The Labor leader, Bill Shorten, has certainly realised the problem, and wrote to religious leaders in the western suburbs of Sydney in soothing tones: ‘I can assure you that Labor understands your concerns, and takes them most seriously. In the event that Labor forms the next government, I can guarantee that I will continue to be available to work through any concerns that you may have in relation to religious freedoms in Australia.’10 All this from the man who in May 2016 promised that Labor would set up a full-time commissioner for LBGTI rights, at a cost of $1.4 million. Presumably the successful applicant would be given plenty to do – or be able to manufacture plenty to do.
What is clear is that any exuberant claims that the same-sex plebiscite and legislation have unified Australia in love is fantasy even by today’s low standards. If the Muslim community experienced some alienation from Western values before all this, that alienation has just become much deeper. The rhetoric and the reality are never very close in politics, but now there is a great chasm between them. True freedom is joined to goodness, both being defined by the law of our creator, not Mardi Gras organisers. Two very different worldviews are confronting one another, and the result is not unity and love. The walls of Jericho are shaking.
References:
- Michael Koziol, ‘Same-sex marriage legalized in Australia as Parliament passes historic law’, license article, Sydney Morning Herald, December 8, 2017.

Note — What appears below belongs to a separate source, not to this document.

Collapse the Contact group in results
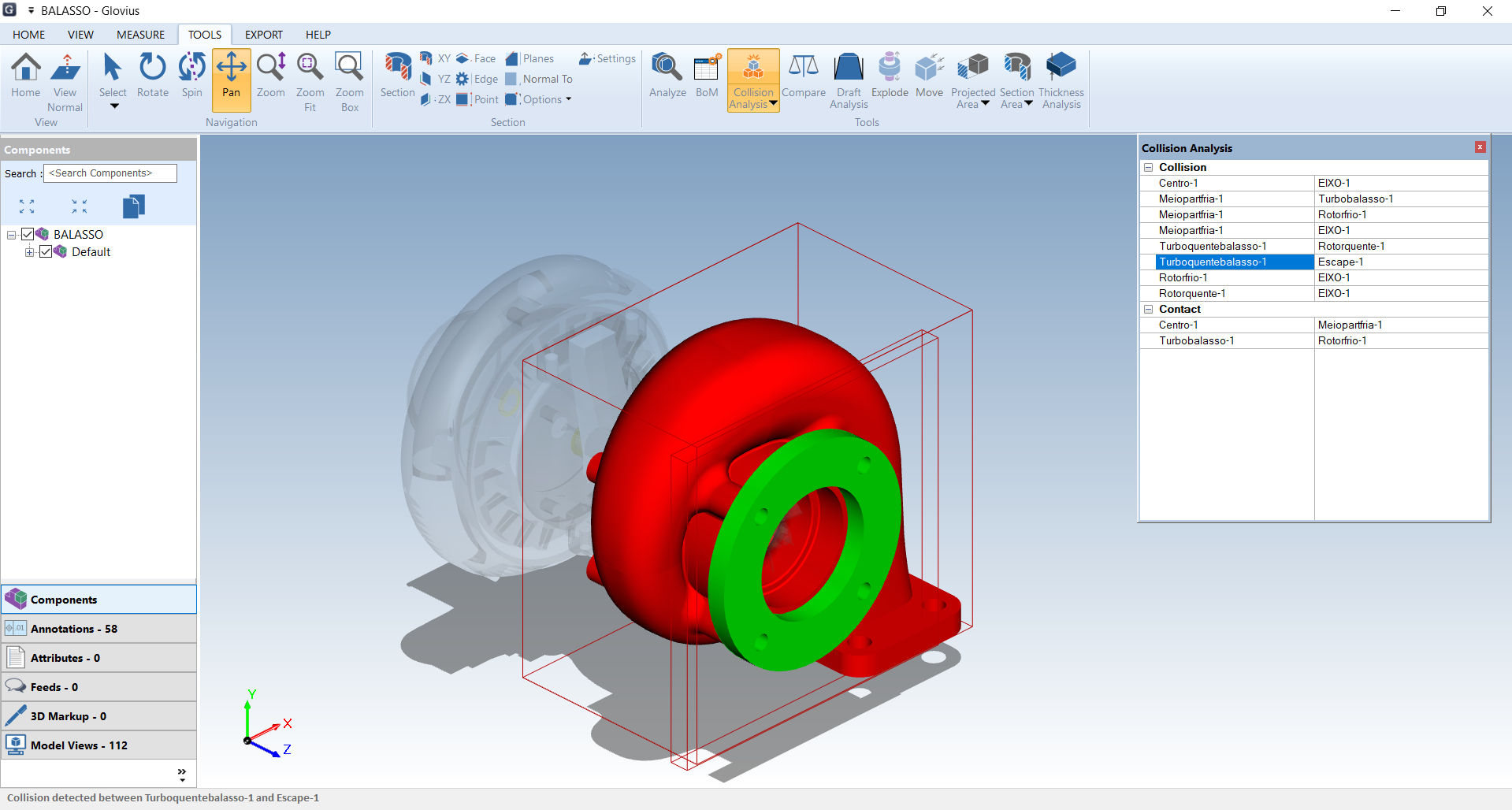Viewport: 1512px width, 810px height. coord(1149,309)
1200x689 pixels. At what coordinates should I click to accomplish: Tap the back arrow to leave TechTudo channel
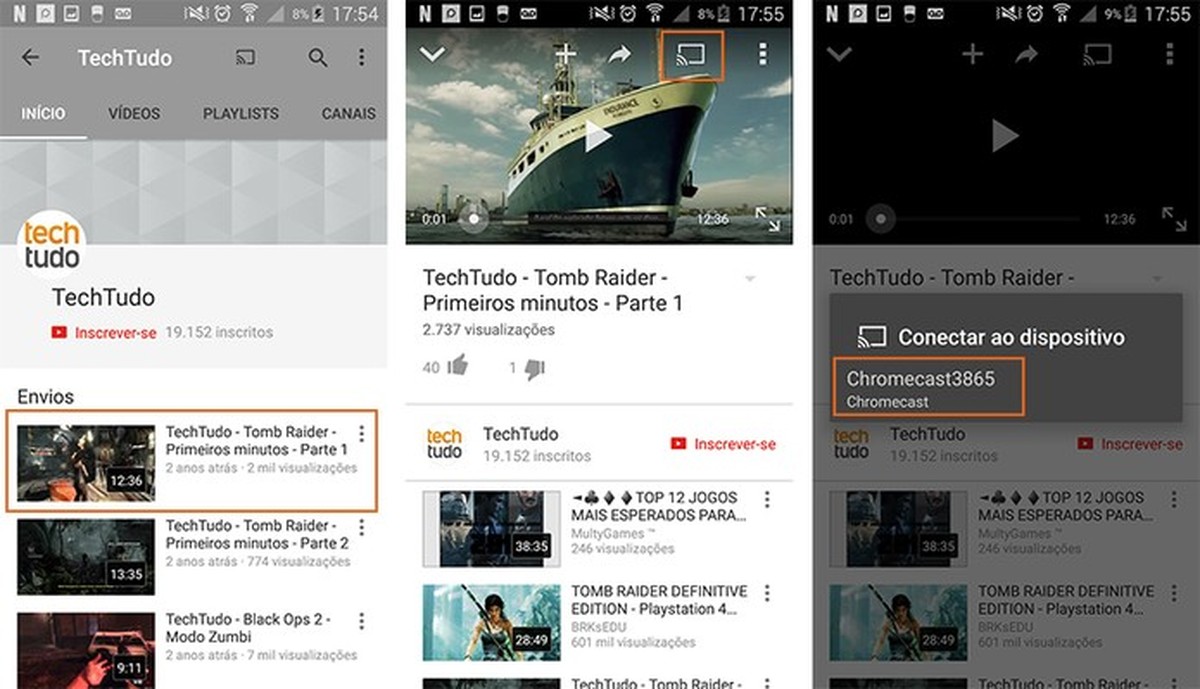pyautogui.click(x=30, y=58)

- David Marr, ‘In the same-sex marriage vote, the bishops have soft-pedalled on sin’ in the guardian, 20 October 2017.
- The Australian, 20 November 2017.
- Dietrich Bonhoeffer, Ethics, London: SCM, 1971, p.85.

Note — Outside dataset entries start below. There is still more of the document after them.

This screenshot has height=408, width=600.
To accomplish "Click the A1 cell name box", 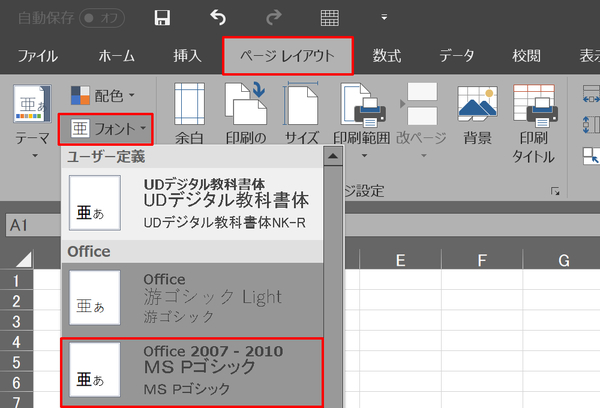I will (x=30, y=226).
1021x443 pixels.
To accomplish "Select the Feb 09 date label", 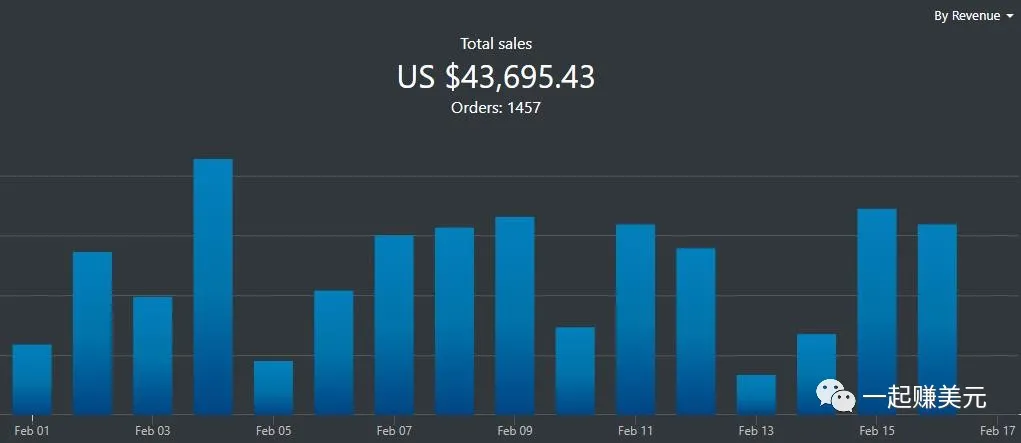I will point(515,431).
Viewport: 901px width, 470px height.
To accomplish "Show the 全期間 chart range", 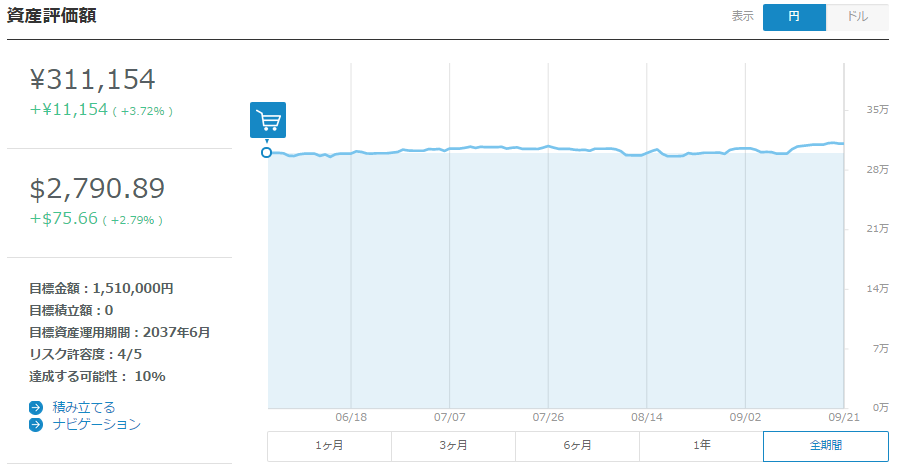I will click(x=825, y=446).
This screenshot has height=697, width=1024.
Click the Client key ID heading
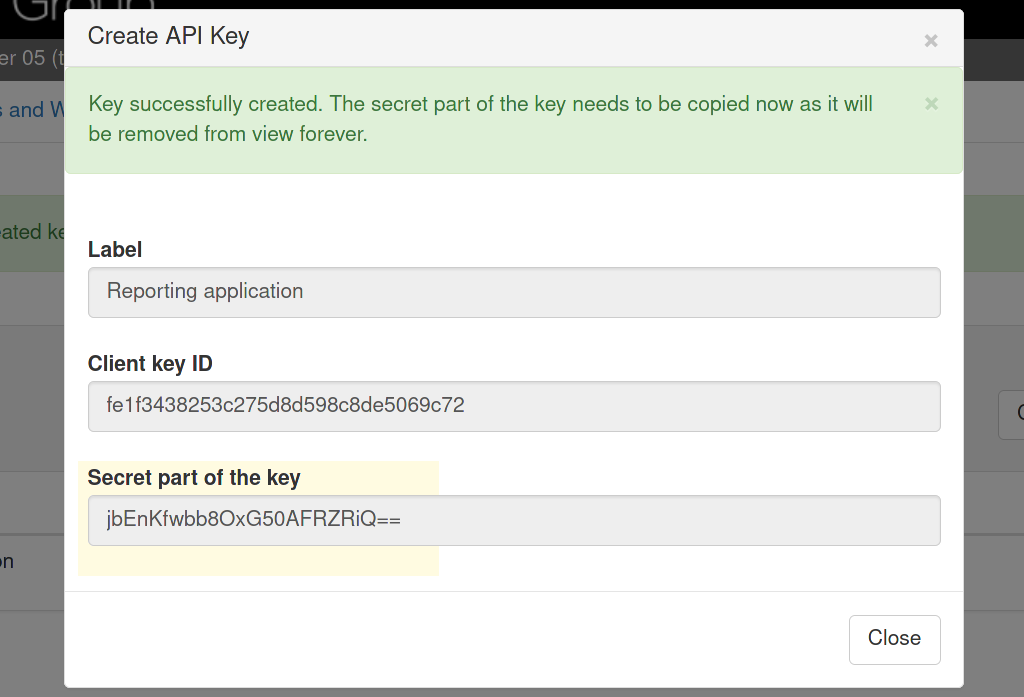150,364
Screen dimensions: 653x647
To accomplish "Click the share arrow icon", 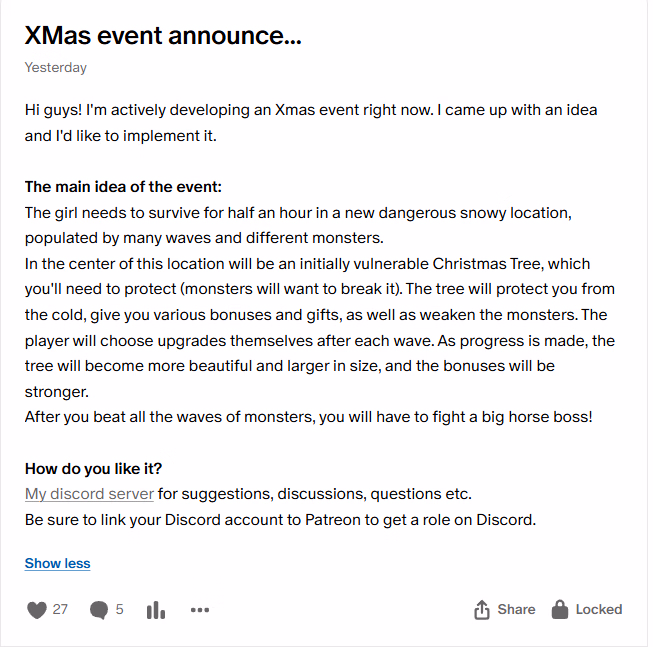I will 481,610.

- Bonhoeffer, Ethics, p.87.
- The Australian, 14 November 2017.
- Cited in Darren Middleton, ‘A naked Mark Dreyfus and those Northern Irish bakers,’ Spectator, 31 October 2016.
- cited in David van Gend, Stealing from a Child: The Injustices of “Marriage Equality”, Redland Bay: Connor Court Publishing, 2016, p.9; see Brendan O’Neill, ‘The new dark ages, where the perfectly normal are branded bigots’ in The Australian, August 19, 2015 and ‘Gay marriage and the death of freedom’ in The Spectator, 6 December 2014.
- The Australian, 16 November 2017.
- The Weekend Australian, 9-10 December 2017.